Ocultan a Evo Morales

El Gobierno de México reservó, por seguridad, detalles de la estancia del expresidente de Bolivia, que está bajo resguardo y con vigilancia de militares

Reforma
miércoles, 13 noviembre 2019 | 06:34
Associated Press |

Ciudad de México— Evo Morales ya está bajo resguardo y con vigilancia de militares mexicanos.

Tras semanas de protestas masivas y señalamientos de fraude electoral en su país, que dejaron siete muertos, el expresidente de Bolivia viajó a México a bordo de un jet ejecutivo de la Fuerza Aérea Mexicana que el Gobierno de Andrés Manuel López Obrador le envió.

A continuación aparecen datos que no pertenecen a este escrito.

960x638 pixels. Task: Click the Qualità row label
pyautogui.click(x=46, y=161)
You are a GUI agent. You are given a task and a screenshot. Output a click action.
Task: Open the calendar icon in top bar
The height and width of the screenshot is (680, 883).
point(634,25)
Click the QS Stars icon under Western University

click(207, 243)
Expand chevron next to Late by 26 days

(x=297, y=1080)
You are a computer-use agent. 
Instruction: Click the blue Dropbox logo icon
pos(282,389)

El viaje también fue complicado. Luego de 24 horas de trámites con cinco países sudamericanos y 14 horas desde que Morales abordó el avión mexicano, el expresidente finalmente aterrizó en la Ciudad de México a las 10:58 horas de ayer.

Ya como asilado político fue trasladado al Campo Militar Número 1.

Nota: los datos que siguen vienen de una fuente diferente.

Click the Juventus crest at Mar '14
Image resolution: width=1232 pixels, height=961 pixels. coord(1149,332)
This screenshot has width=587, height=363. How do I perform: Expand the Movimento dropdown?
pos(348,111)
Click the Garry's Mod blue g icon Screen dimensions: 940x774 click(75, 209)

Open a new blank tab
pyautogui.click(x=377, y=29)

Marcelo Ebrard, secretario de Relaciones Exteriores, fue el encargado de darle la bienvenida en el Aeropuerto Internacional de la CDMX y dijo que, por seguridad, no se revelarían detalles de la estancia del boliviano.

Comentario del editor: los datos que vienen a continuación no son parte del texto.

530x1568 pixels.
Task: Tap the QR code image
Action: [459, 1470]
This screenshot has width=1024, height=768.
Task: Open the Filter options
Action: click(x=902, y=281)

Morales llegó acompañado por el exvicepresidente de Bolivia, Álvaro García Linera, y la exministra de Salud, Gabriela Montaño.

A pesar de que la Ley sobre Refugiados, Protección Complementaria y Asilo Político ni ningún convenio internacional lo contempla como una obligación de México hacia un asilado, el Gobierno mexicano se ocupará de la manutención de Morales.

De acuerdo con fuentes oficiales, al menos por ahora Morales podría recibir un apoyo para sus gastos básicos.

Además, tiene derecho a recibir servicios de salud y ejercer el derecho al trabajo, según la legislación mexicana aprobada en el 2011.

López Obrador reveló ayer en su conferencia matutina que fue él quien dio la instrucción de ofrecer asilo a Morales.

"Me siento muy orgulloso de encabezar un Gobierno en donde se garantiza el derecho de asilo. Es un timbre de orgullo", dijo.

A la llegada de Morales a México, Ebrard lo recibió con un abrazo.

"¿Qué tal, eh? Has de venir muy cansado, ¿Cómo te sientes?", le preguntó el secretario de Relaciones Exteriores al expresidente al recibirlo.

"Bien", respondió el líder indígena.

"Ya estás en tu casa", expresó Ebrard.

Más adelante, en un podio dispuesto por elementos de la Fuerza Aérea Mexicana, frente a más de 200 periodistas, camarógrafos y fotógrafos, el boliviano dijo que mientras siga con vida no se retirará de la política ni renunciará a la lucha por los más pobres.

Morales gobernó Bolivia durante casi 14 años, desde el 2006 hasta el pasado domingo 10 de noviembre, cuando renunció presionado por las protestas y peticiones de los militares.

Después del breve mensaje de agradecimiento, el expresidente fue trasladado en un convoy de cuatro camionetas al hangar de la Unidad Especial de Transportes Aéreos, donde abordó un helicóptero de la Marina.

Luego de que México le ofreció asilo político a Morales, mexicanos inconformes lanzaron la petición en change.org "No al asilo a Evo, antes debe rendir cuentas. El pueblo mexicano no está de acuerdo".
Hasta anoche la solicitud sumaba más de 21 mil firmas de apoyo.